1. Field of the Invention
The present invention relates to an aircraft simulation method and apparatus, and in particular, to an aircraft simulation method and apparatus using a transfer function modeling approach which saves CPU (central processing unit) processing power during a computer implemented simulation of an aircraft.
2. Description of the Related Art
Aircraft simulators are often used in the training of pilots, and typically include a simulation environment as shown in FIG. 1. The simulation environment is generally made up of a mock cockpit 100 having an instrument panel 101, sensor indicators 102, control devices (e.g., flight stick) 103, G-force simulators 104 and video displays 105 for visual simulations, all of which are under control of a CPU 106. To effect simulation, programs are needed to create an aircraft model that has similar performance and flight characteristics to a known existing aircraft. In most instances, the desired aircraft model is incorporated into the simulation environment model as a threat or wingman. Typically, the system operates according to a database of preprogrammed simulation scenarios which are selected by the pilot during a simulated mission.
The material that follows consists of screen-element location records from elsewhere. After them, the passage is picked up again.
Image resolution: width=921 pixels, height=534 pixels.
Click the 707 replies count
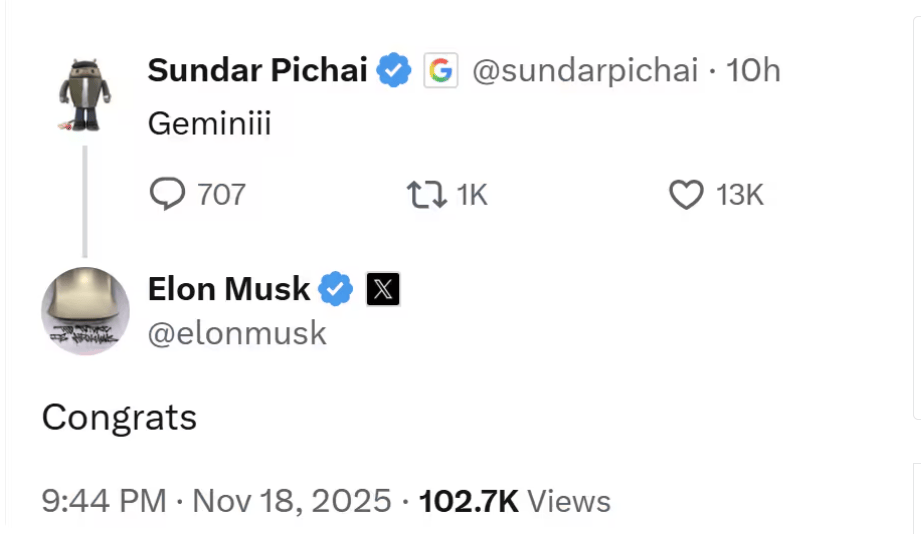click(x=221, y=194)
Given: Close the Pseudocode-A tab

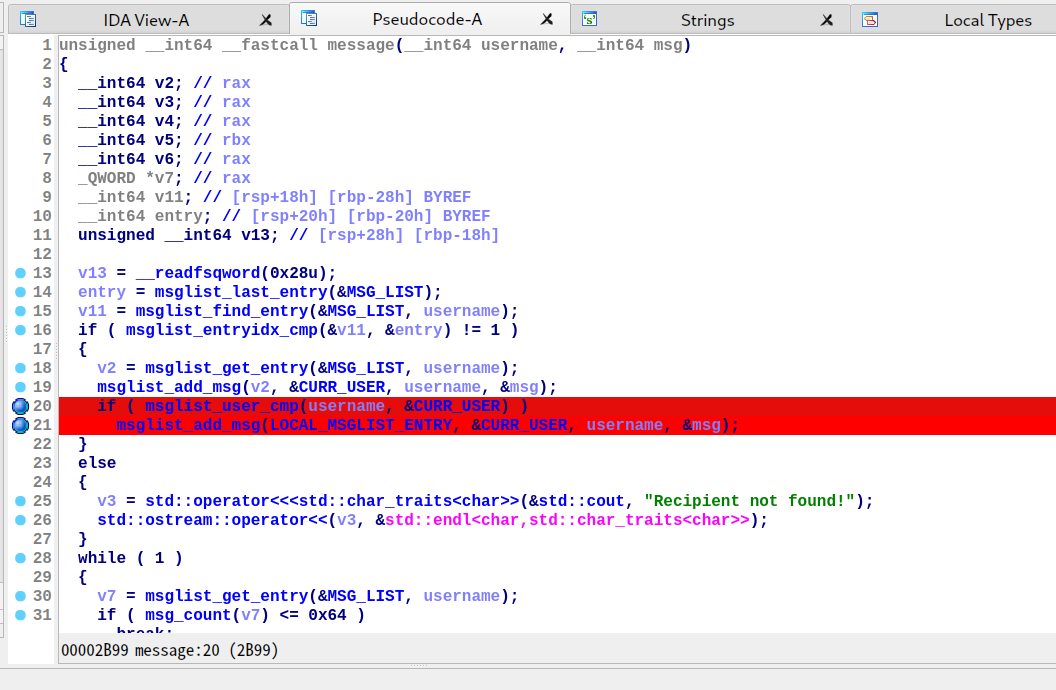Looking at the screenshot, I should point(546,20).
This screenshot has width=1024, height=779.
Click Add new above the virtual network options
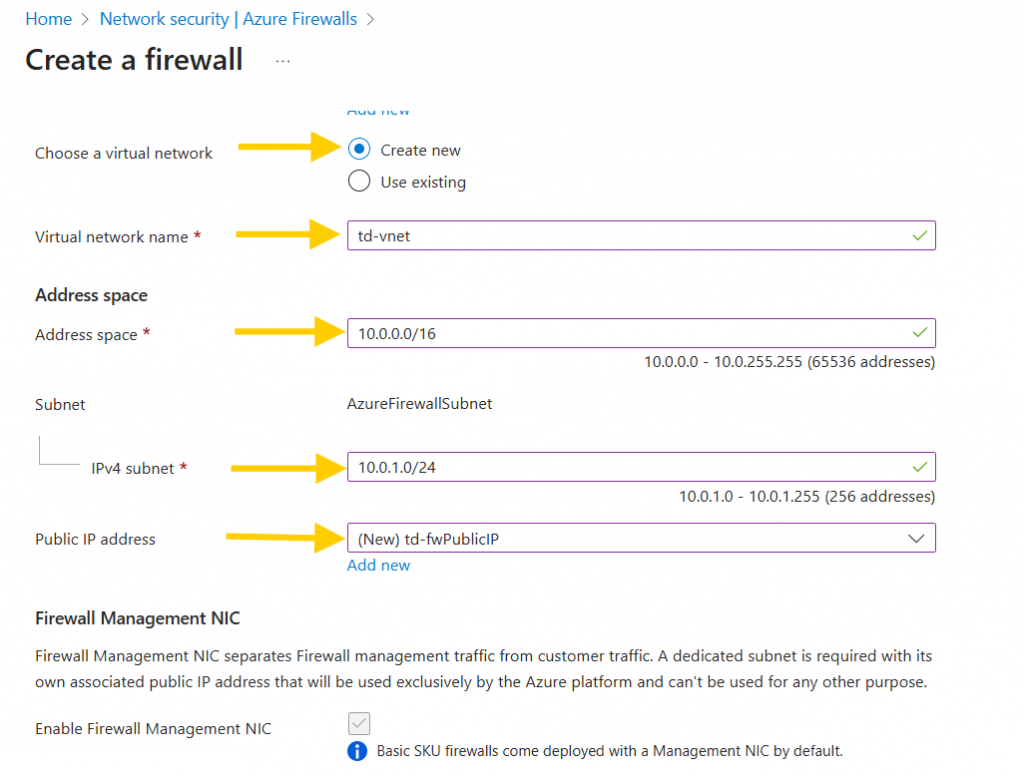(378, 110)
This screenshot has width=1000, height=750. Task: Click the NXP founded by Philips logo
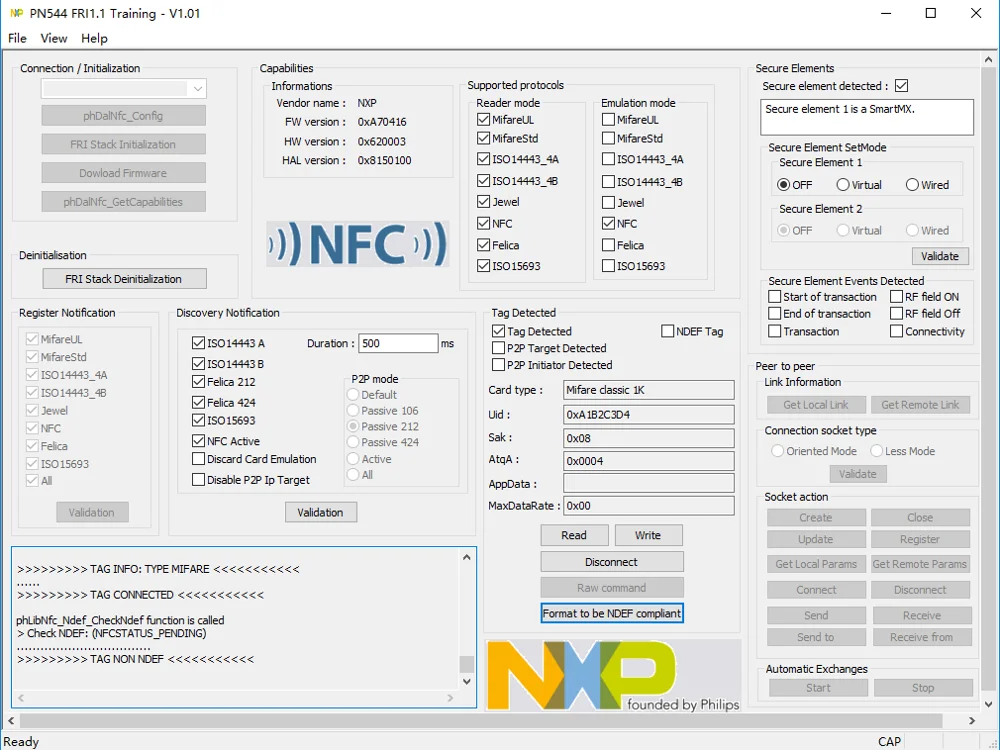tap(613, 675)
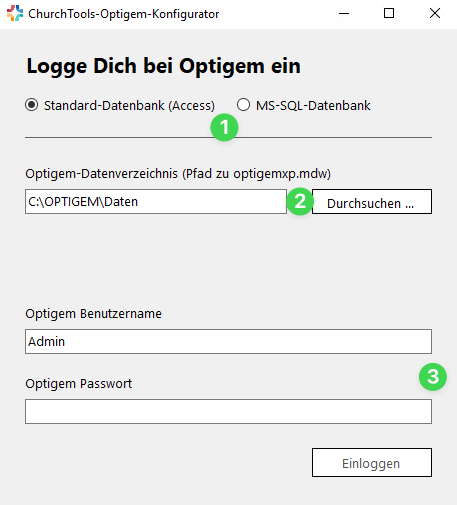Click the MS-SQL-Datenbank label text

(313, 106)
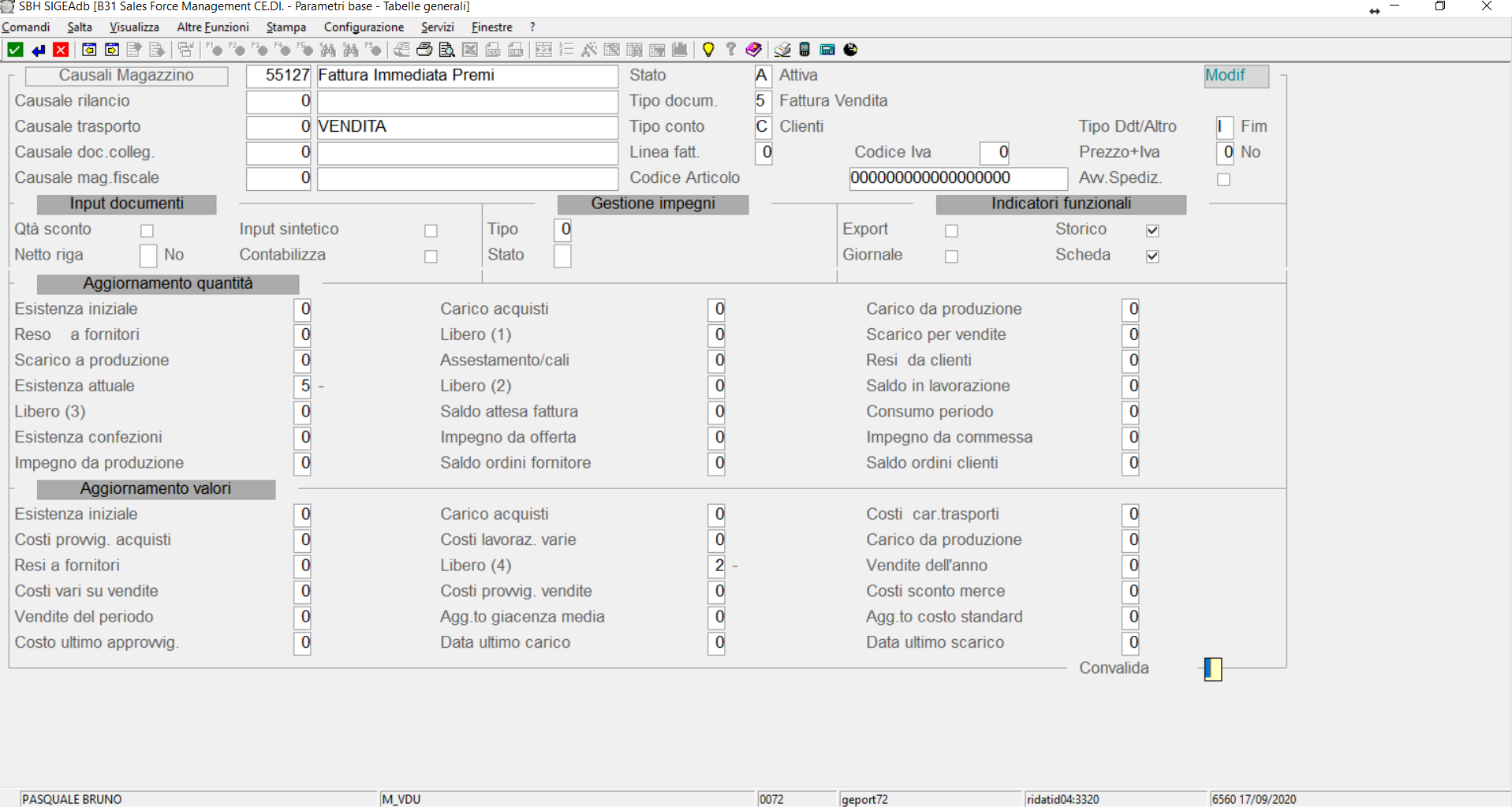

The aircraft model should preferably require as little CPU processing as possible to allow a large number of the aircraft models to participate in the simulation environment. However, in most circumstances, the known existing aircraft is hosted as a full fidelity model. The full fidelity model calculates the complex set of forces and other variables acting on the aircraft and thus requires substantial processing power to implement. It is not possible to rehost the full-fidelity model as one of many aircraft in a simulation environment without placing severe restrictions on processing power. Nonetheless, most simulations simply incorporate the full fidelity model, and sacrifice the CPU processing power. Other simulation methods include the use of an existing "transfer function" dynamic model in which coefficients are adjusted manually until the aircraft response seems about right to the user.
In short, existing simulators suffer drawbacks in that substantial processing power is needed to implement the full fidelity model, and in that the alternative transfer function dynamic model relies on the manual and often subjective adjustment of the transfer function coefficients.